# EXCERPTED RECORDS
====
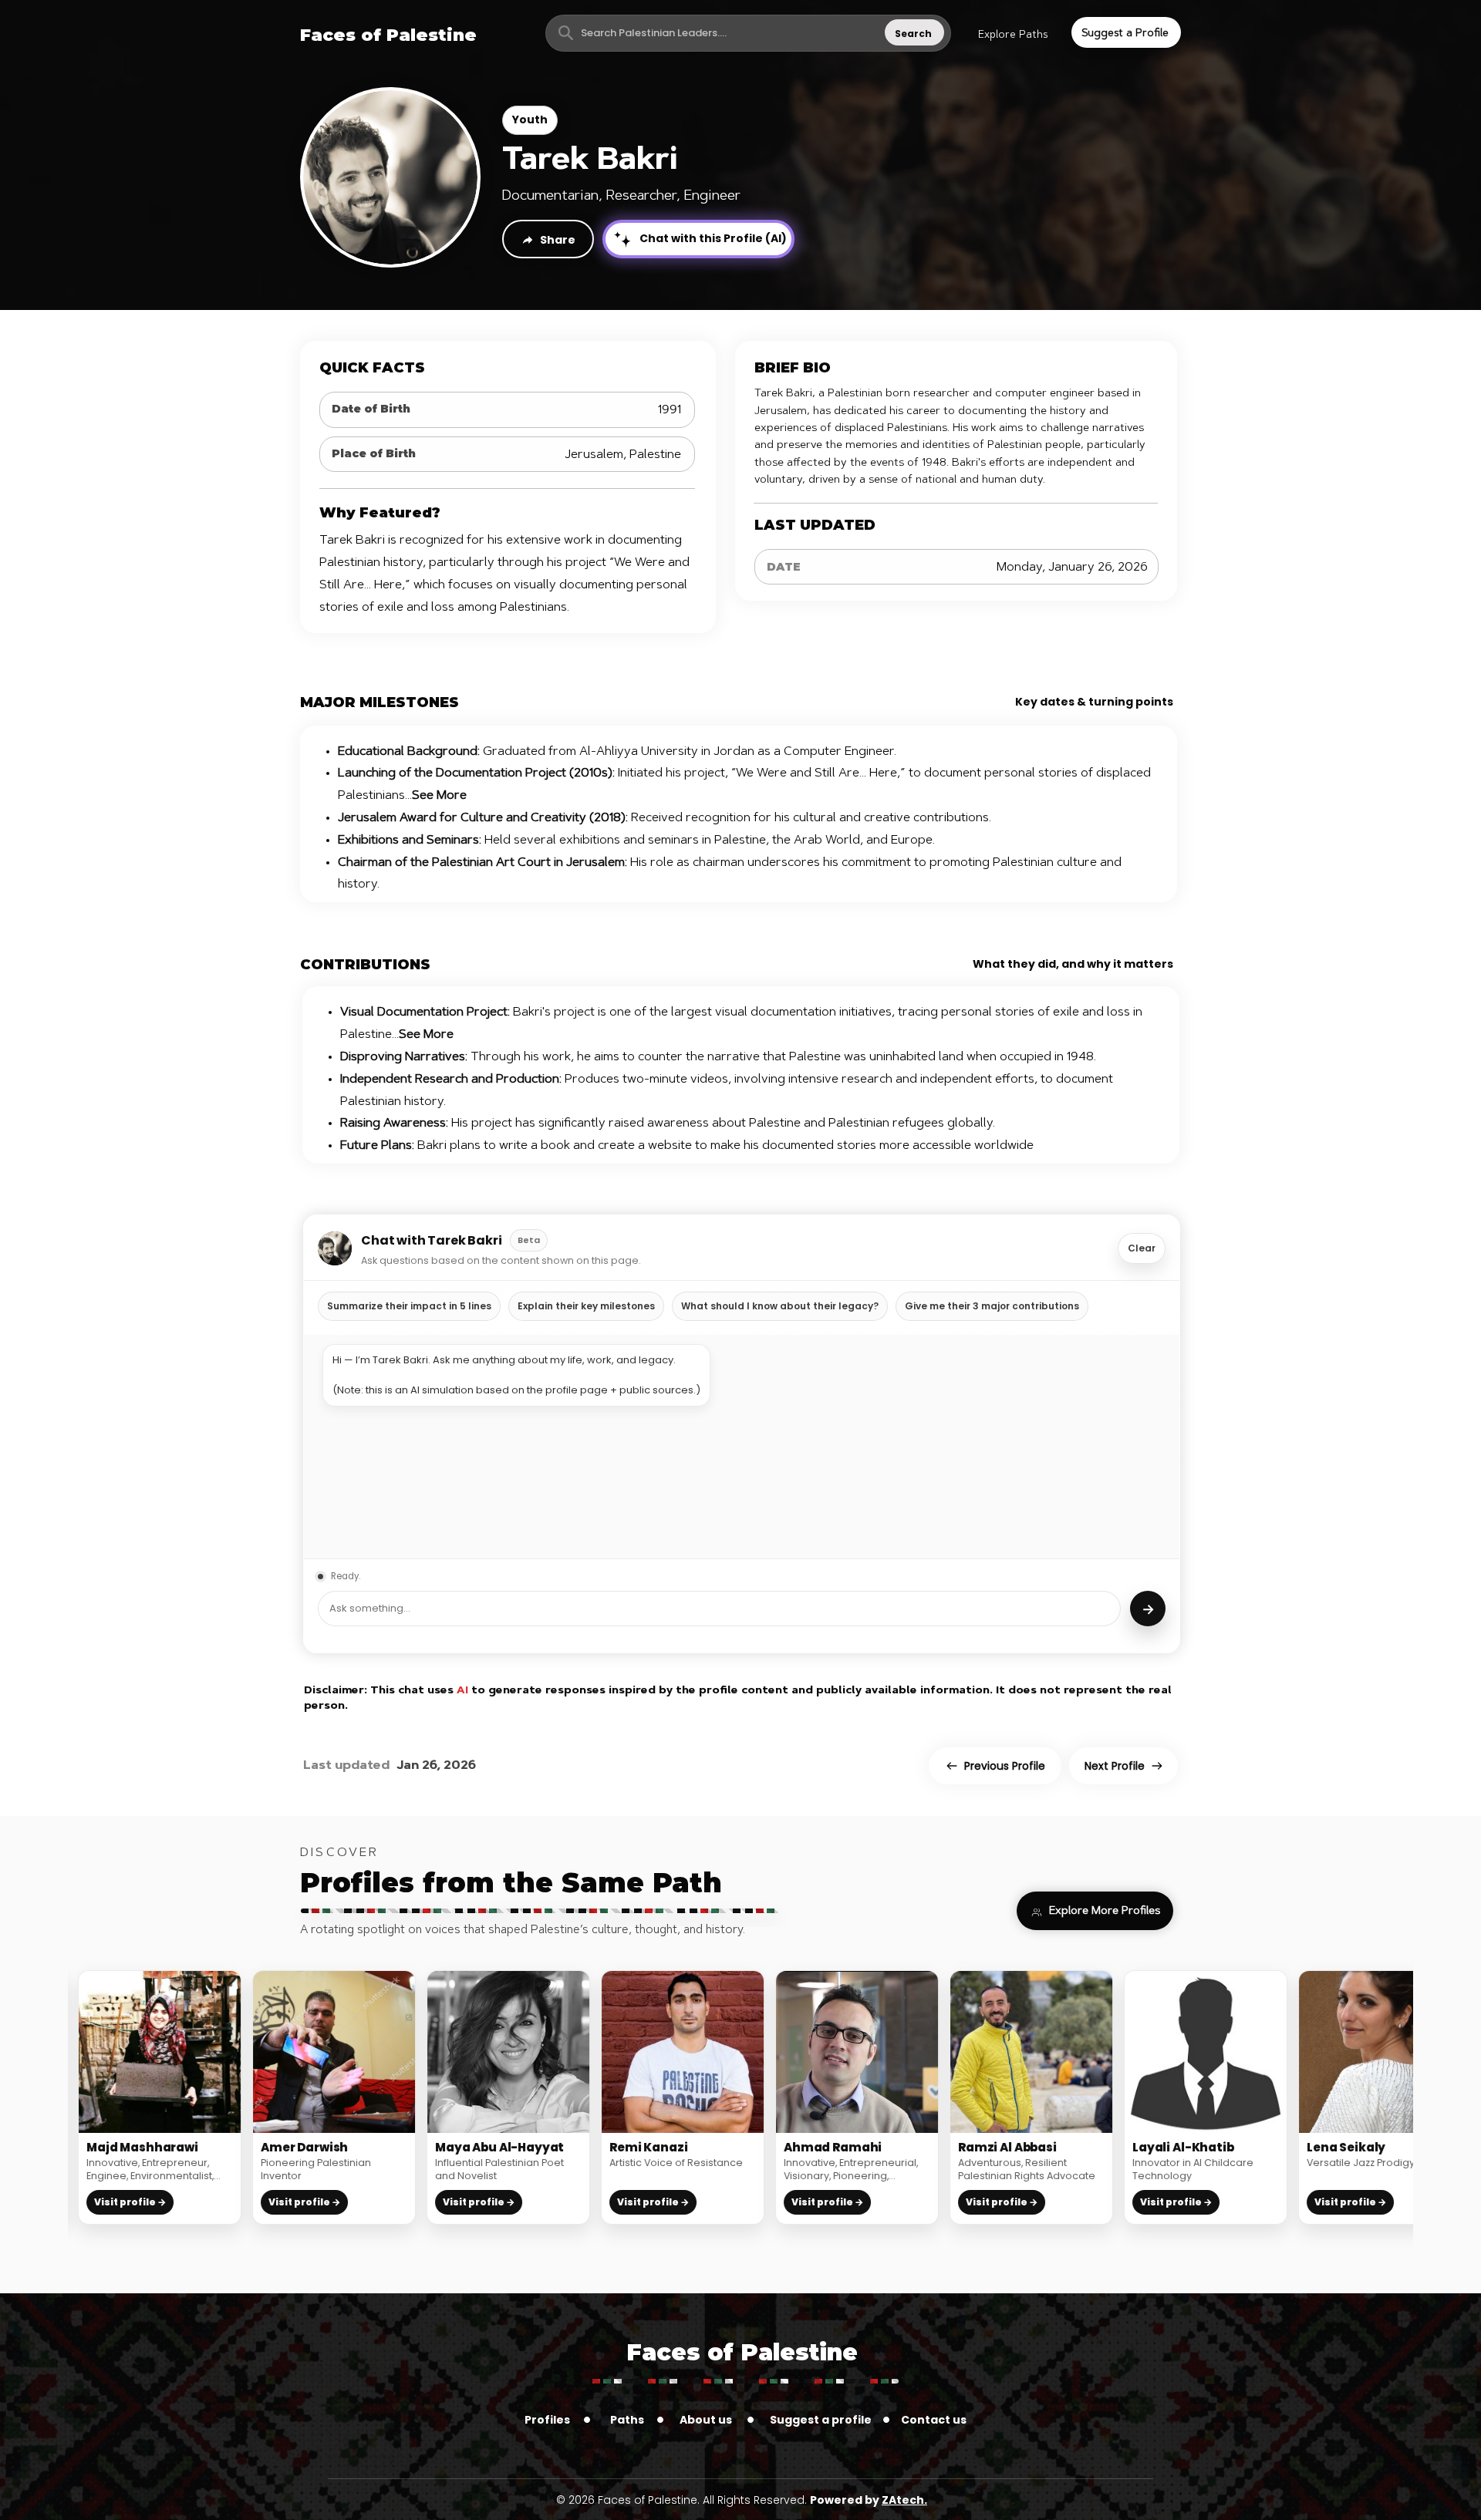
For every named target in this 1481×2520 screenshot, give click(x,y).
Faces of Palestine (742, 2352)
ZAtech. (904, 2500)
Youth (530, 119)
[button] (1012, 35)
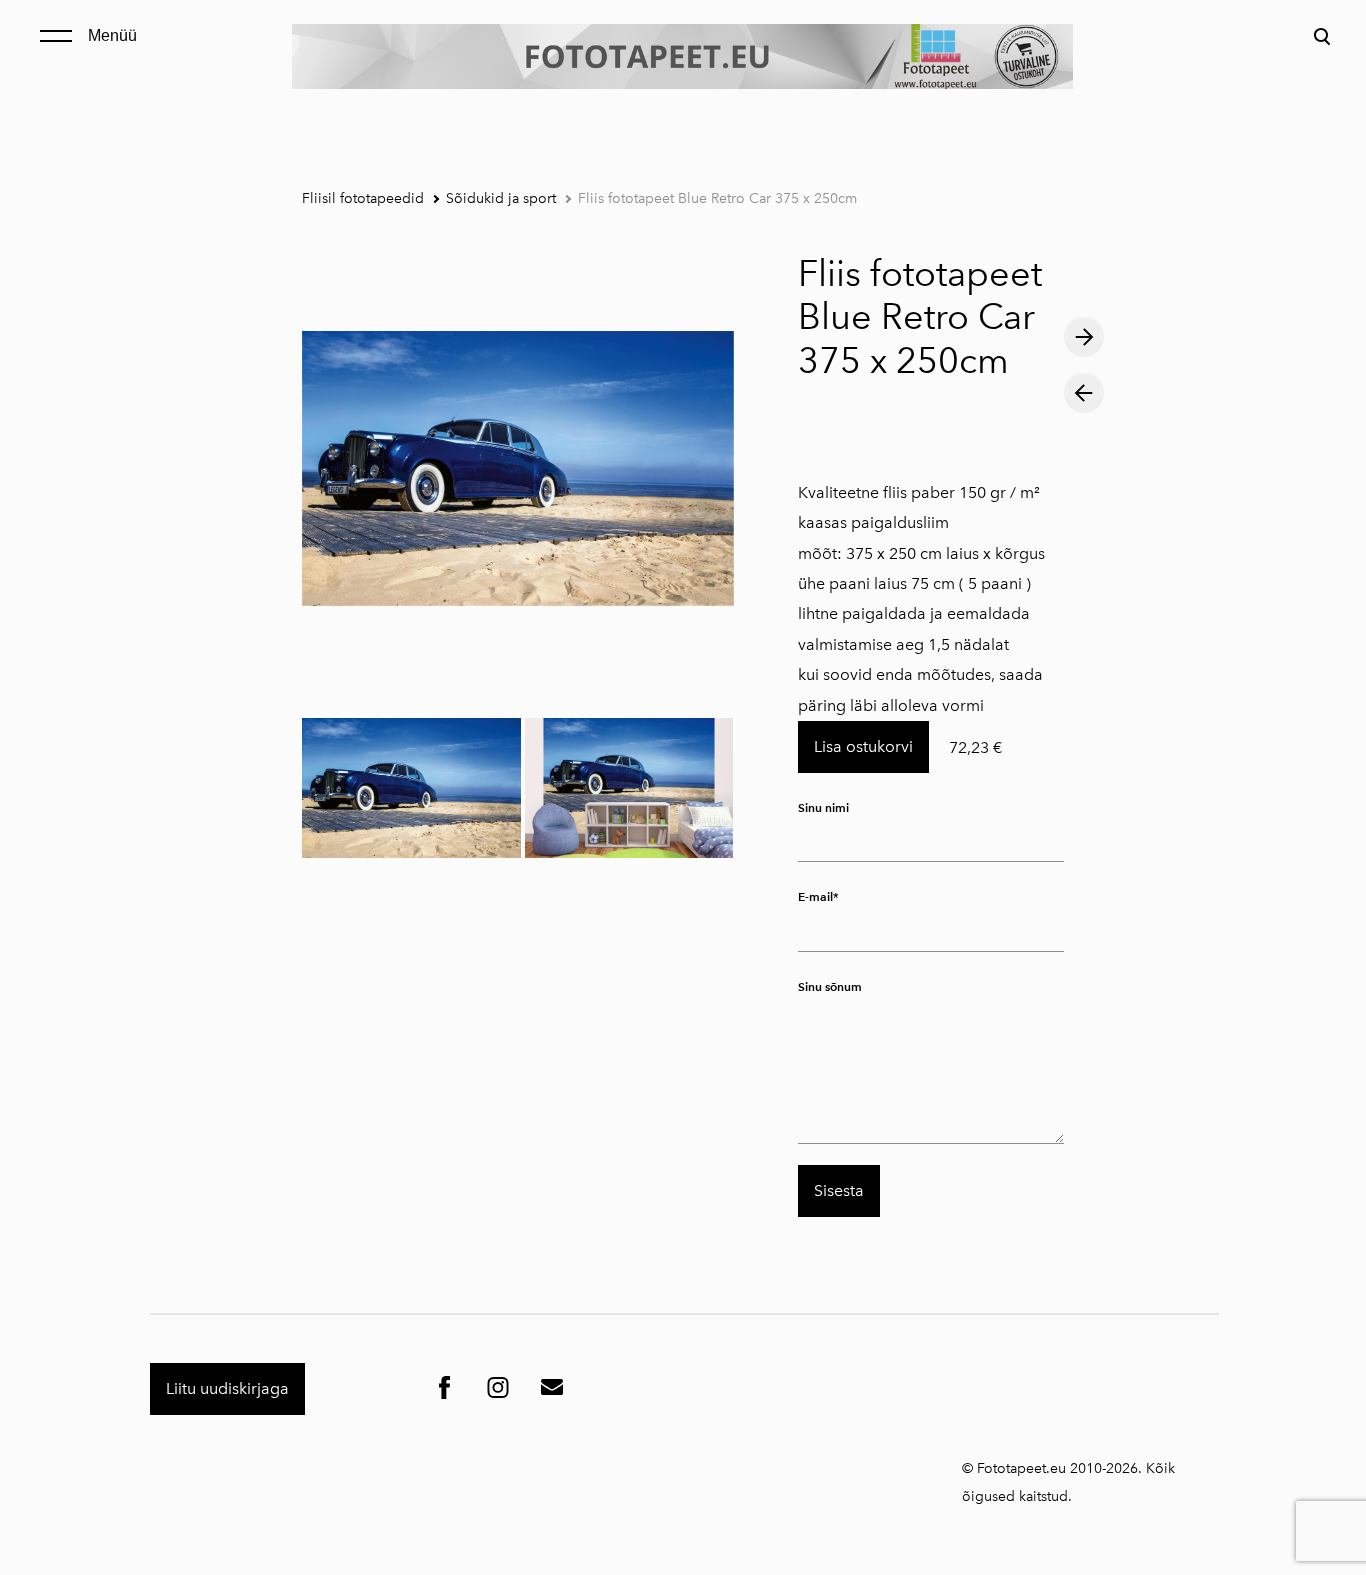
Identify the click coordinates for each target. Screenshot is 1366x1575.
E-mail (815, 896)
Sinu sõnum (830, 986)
====
The output must be every line of the records, printed exactly, with the pictures omitted.

# EXERCISE SOLUTION
For every named target in this 1481×2520 screenshot, give click(x,y).
Faces of Palestine (742, 2352)
ZAtech. (904, 2500)
Youth (530, 119)
[button] (1012, 35)
Identify the click coordinates for each target. Screenshot is 1366x1575.
E-mail (815, 896)
Sinu sõnum (830, 986)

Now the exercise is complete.